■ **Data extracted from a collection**
════════

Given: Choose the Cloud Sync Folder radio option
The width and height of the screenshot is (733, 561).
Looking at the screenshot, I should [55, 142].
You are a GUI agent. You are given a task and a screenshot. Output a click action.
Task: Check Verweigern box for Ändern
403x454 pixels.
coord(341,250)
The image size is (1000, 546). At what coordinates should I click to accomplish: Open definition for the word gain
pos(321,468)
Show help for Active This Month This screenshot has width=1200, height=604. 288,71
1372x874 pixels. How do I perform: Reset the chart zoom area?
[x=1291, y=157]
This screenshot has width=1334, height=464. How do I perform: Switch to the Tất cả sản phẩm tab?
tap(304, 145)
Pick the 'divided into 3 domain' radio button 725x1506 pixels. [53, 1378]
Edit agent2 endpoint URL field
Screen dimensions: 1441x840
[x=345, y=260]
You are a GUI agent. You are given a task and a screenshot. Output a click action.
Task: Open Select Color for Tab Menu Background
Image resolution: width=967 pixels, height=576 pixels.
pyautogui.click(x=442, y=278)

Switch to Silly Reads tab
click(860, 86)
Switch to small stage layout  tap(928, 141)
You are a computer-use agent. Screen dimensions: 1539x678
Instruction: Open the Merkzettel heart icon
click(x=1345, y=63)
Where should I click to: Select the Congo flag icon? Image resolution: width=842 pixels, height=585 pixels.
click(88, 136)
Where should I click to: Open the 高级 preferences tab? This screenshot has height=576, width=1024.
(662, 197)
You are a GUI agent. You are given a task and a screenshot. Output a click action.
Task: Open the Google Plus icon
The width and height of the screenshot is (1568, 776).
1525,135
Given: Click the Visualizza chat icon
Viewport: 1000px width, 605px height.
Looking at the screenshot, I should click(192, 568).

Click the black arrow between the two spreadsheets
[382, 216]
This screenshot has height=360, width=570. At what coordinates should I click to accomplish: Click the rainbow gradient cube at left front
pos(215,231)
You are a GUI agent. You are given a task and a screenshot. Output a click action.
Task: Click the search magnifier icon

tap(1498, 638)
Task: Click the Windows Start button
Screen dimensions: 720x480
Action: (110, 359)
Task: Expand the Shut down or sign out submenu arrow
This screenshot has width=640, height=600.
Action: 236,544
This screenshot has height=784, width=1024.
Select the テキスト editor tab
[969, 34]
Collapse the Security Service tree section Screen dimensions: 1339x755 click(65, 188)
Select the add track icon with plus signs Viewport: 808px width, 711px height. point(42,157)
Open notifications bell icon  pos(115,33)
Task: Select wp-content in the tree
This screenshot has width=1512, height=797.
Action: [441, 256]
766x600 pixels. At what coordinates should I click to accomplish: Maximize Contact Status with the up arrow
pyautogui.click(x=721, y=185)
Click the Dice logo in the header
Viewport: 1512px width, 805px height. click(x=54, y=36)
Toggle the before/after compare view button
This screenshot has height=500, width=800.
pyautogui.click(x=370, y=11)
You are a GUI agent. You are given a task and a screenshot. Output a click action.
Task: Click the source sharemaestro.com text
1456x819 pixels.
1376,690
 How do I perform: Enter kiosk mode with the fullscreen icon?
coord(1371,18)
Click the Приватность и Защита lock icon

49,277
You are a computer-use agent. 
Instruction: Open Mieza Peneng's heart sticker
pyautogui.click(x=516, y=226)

════════

Show every line of the listing above that contains the word "radio", copying each one in full.

■ **Full solution**
Given: Choose the Cloud Sync Folder radio option
Pick the 'divided into 3 domain' radio button 725x1506 pixels. [53, 1378]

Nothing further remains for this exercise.